Arguments pertinents
1. Régularité de la présidence : Le premier moyen de cassation a été rejeté car la Cour a constaté que le conseiller M. Mas, en tant que plus ancien des magistrats présents, avait été régulièrement désigné pour présider l'audience en application de l'article 3 du décret du 30 mars 1808. La Cour a précisé : « M. Mas, étant le plus ancien des conseillers présents, c'est par une exacte application de l'article 3 du décret du 30 mars 1808 qu'il a été appelé à présider l'audience. »
2. Éléments de preuve et culpabilité : Le second moyen de cassation a également été rejeté. La Cour a souligné que les juges du fond avaient des éléments suffisants pour établir la culpabilité de la prévenue, notamment ses propres aveux concernant des manœuvres abortives.
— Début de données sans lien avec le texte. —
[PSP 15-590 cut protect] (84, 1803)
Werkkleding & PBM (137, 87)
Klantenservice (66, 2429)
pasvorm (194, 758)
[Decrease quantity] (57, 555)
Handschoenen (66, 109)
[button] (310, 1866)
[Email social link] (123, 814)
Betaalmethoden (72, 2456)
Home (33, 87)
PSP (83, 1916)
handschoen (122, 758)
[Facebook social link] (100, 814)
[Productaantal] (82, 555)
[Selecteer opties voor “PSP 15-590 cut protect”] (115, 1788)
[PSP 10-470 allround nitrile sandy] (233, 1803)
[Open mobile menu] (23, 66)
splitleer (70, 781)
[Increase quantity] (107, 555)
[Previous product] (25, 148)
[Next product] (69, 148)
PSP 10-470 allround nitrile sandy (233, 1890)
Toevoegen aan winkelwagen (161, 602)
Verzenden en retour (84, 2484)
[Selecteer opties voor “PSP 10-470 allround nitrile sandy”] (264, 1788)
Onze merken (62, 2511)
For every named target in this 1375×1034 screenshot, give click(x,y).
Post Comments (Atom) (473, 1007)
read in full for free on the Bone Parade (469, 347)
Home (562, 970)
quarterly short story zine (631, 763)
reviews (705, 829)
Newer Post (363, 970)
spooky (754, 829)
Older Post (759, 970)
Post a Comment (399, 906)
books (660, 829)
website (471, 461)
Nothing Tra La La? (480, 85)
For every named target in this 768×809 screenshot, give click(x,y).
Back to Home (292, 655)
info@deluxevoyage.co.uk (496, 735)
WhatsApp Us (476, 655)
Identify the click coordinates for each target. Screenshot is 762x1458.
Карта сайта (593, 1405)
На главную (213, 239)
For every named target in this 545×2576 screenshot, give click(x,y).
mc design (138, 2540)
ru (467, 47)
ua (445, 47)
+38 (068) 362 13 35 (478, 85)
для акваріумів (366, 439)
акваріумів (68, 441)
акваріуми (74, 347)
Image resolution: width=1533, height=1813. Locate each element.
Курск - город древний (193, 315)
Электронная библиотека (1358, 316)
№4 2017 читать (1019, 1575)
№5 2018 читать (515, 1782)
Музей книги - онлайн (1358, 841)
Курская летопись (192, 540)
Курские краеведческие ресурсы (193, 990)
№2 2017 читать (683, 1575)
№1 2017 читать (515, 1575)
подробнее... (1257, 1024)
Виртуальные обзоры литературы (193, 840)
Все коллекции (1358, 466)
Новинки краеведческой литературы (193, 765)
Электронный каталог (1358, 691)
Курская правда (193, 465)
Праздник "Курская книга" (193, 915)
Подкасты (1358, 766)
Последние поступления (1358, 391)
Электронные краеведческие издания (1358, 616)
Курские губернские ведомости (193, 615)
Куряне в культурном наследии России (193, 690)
La décision a été fondée sur le fait que la prévenue avait reconnu avoir pratiqué des avortements sur plusieurs femmes, ce qui a été corroboré par des preuves matérielles trouvées à son domicile.
Interprétations et citations légales
1. Régularité de la présidence : La Cour a appliqué l'article 3 du décret du 30 mars 1808, qui stipule que « le premier président et les présidents seront, en cas d'empêchement, remplacés pour le service de l'audience par le juge le plus ancien dans l'ordre des nominations ». Cette disposition a été interprétée comme permettant à M. Mas de présider l'audience, même en l'absence du président habituel, ce qui a été jugé conforme aux exigences légales.
2. Éléments de preuve pour la culpabilité : Concernant la qualification du délit d'avortement, la Cour a fait référence à l'article 317 du Code pénal, qui définit les actes constitutifs de l'infraction. La Cour a noté que la prévenue avait reconnu avoir pratiqué des avortements, ce qui a été suffisant pour établir sa culpabilité : « Les juges du fond, souverains dans leur appréciation des éléments de preuve librement débattus devant eux, ont pu, sans violer aucun des textes visés au moyen, décider ainsi qu'ils l'ont fait. »
En conclusion, la décision de la Cour de cassation a confirmé la régularité de la procédure et la légitimité de la condamnation de la prévenue pour avortement, en se fondant sur des éléments de preuve clairs et des interprétations précises des textes législatifs applicables.